─── Data provided

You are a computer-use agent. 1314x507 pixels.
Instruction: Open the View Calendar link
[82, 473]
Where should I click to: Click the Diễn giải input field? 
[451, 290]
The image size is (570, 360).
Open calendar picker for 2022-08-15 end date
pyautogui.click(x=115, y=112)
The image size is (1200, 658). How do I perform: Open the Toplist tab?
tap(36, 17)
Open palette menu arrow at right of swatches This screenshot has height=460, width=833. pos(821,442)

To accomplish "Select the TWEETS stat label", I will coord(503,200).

──────

• What is being asked: Restate precisely, and with nothing added, the lines from the one with "Open calendar picker for 2022-08-15 end date" through the final line of the material.

• Task result:
Open calendar picker for 2022-08-15 end date
pyautogui.click(x=115, y=112)
The image size is (1200, 658). How do I perform: Open the Toplist tab?
tap(36, 17)
Open palette menu arrow at right of swatches This screenshot has height=460, width=833. pos(821,442)

To accomplish "Select the TWEETS stat label", I will coord(503,200).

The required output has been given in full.